### Data to use
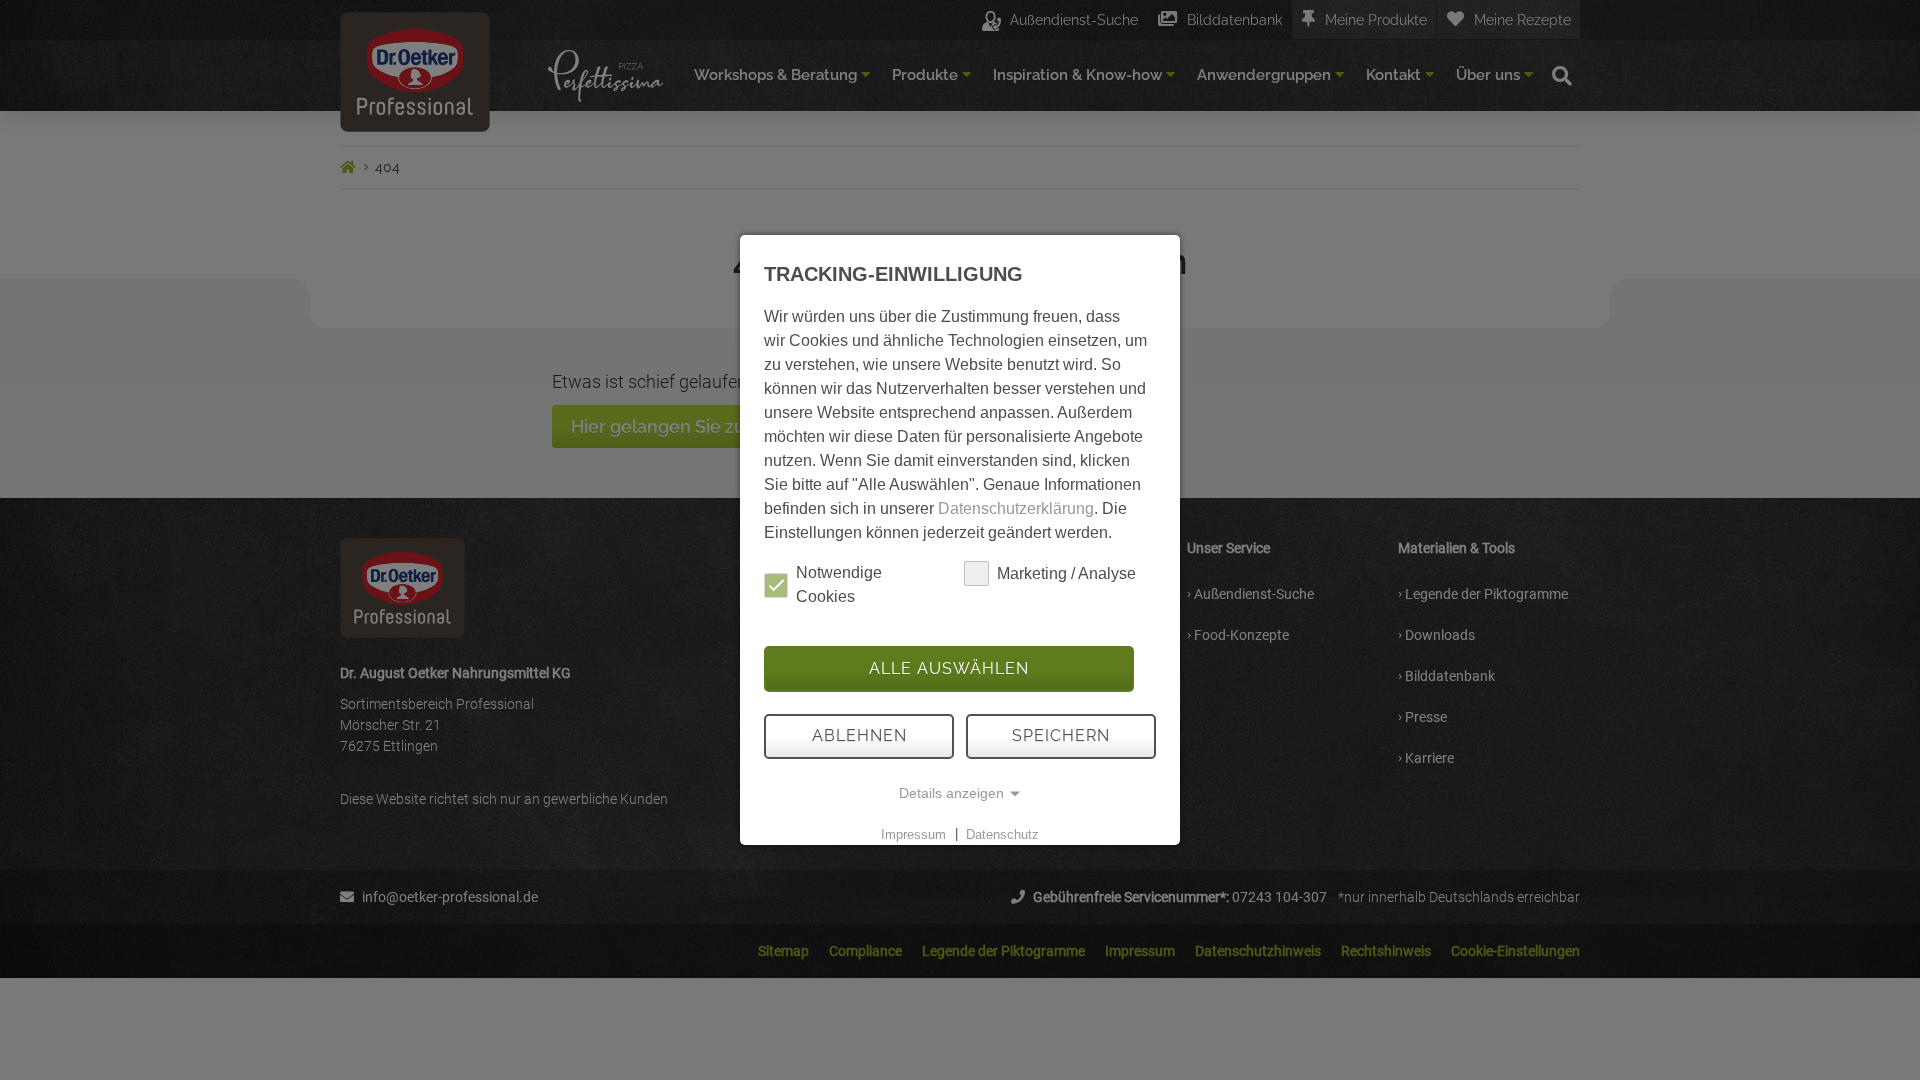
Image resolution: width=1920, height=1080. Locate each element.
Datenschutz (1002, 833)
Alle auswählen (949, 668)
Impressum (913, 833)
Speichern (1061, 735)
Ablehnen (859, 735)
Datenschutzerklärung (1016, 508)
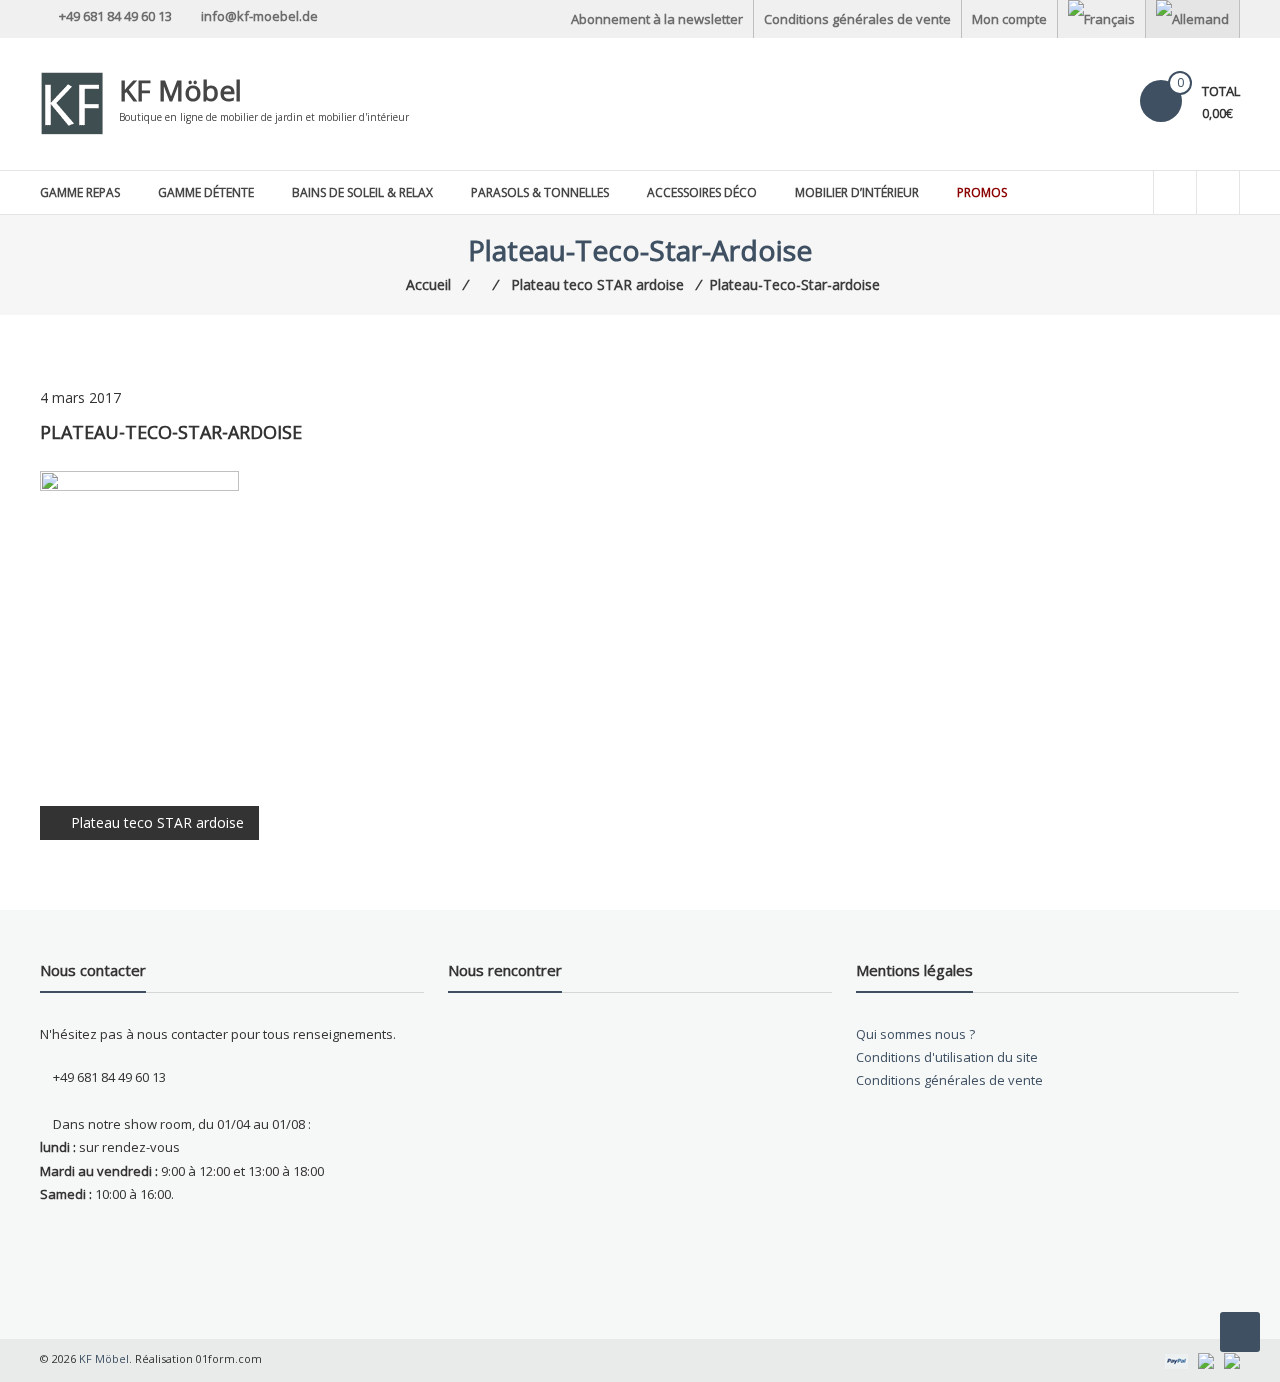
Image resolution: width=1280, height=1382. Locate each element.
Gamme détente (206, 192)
---
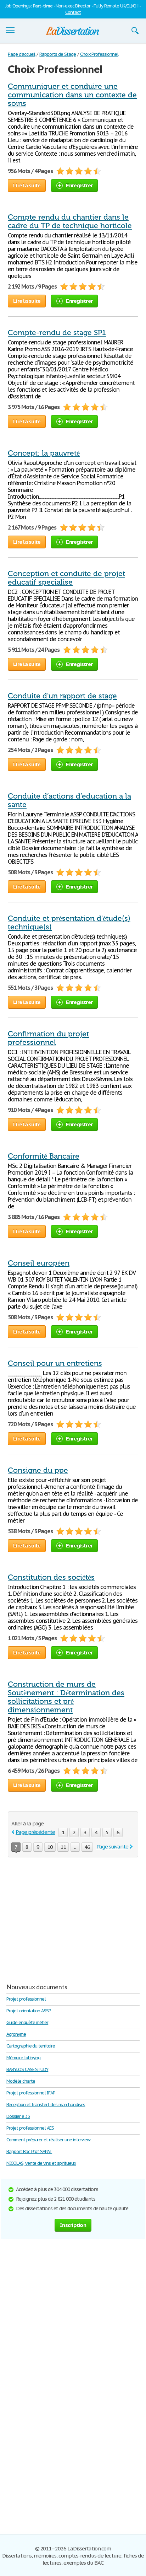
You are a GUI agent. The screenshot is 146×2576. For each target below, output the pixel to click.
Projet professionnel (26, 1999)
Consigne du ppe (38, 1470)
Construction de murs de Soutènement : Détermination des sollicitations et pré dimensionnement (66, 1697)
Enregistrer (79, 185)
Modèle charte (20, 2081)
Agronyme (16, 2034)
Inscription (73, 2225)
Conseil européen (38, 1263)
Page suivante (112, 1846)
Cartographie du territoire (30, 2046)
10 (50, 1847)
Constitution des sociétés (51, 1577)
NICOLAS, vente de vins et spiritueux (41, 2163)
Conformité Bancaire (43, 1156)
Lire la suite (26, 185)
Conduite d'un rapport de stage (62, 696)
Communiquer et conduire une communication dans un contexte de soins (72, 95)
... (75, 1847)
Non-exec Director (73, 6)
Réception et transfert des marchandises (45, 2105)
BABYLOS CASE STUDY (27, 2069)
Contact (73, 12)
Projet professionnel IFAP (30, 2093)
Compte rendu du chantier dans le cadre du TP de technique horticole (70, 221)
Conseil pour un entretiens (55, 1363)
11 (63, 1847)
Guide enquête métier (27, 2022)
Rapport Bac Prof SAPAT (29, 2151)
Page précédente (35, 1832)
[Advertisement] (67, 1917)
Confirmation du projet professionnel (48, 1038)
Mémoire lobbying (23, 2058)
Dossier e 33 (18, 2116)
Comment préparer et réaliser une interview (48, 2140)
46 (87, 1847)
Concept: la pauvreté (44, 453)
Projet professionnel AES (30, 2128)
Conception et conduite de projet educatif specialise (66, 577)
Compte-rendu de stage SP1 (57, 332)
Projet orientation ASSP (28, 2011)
---
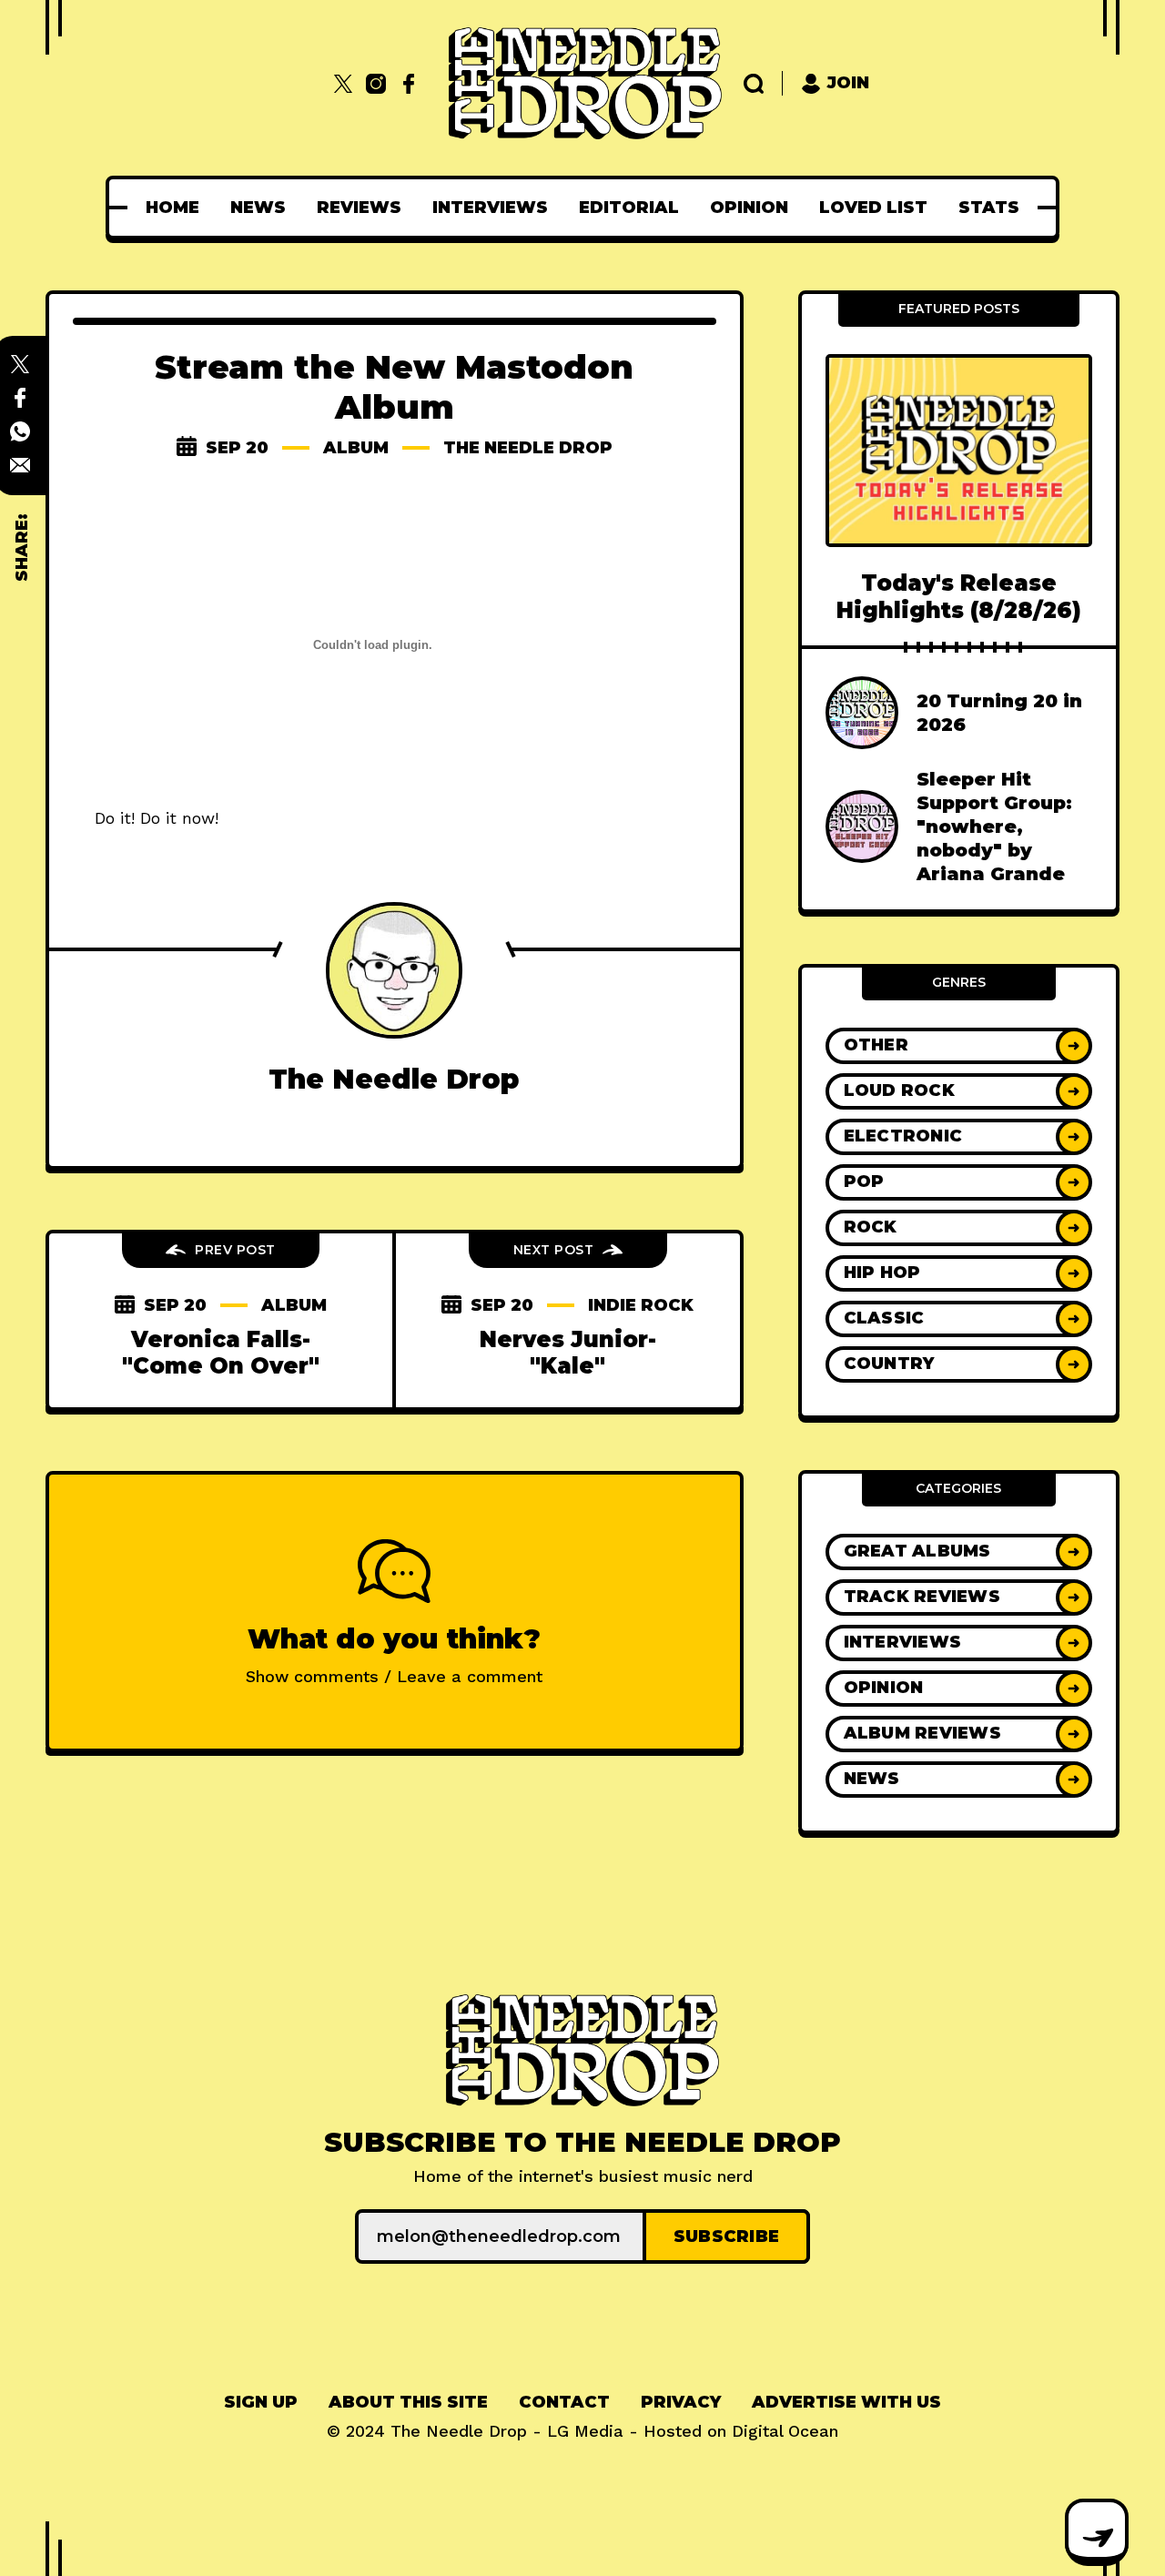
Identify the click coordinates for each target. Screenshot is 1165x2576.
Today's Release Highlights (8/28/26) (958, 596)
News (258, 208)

### Exercise objective
Working from the data above, extract solely the lines from the one containing "Comment préparer et" through the one containing "Projet orientation ASSP (28, 2011)", exactly as they appear, both included.

### Answer to this exercise
Comment préparer et réaliser une interview (48, 2140)
46 (87, 1847)
Concept: la pauvreté (44, 453)
Projet professionnel AES (30, 2128)
Conception et conduite de projet educatif specialise (66, 577)
Compte-rendu de stage SP1 (57, 332)
Projet orientation ASSP (28, 2011)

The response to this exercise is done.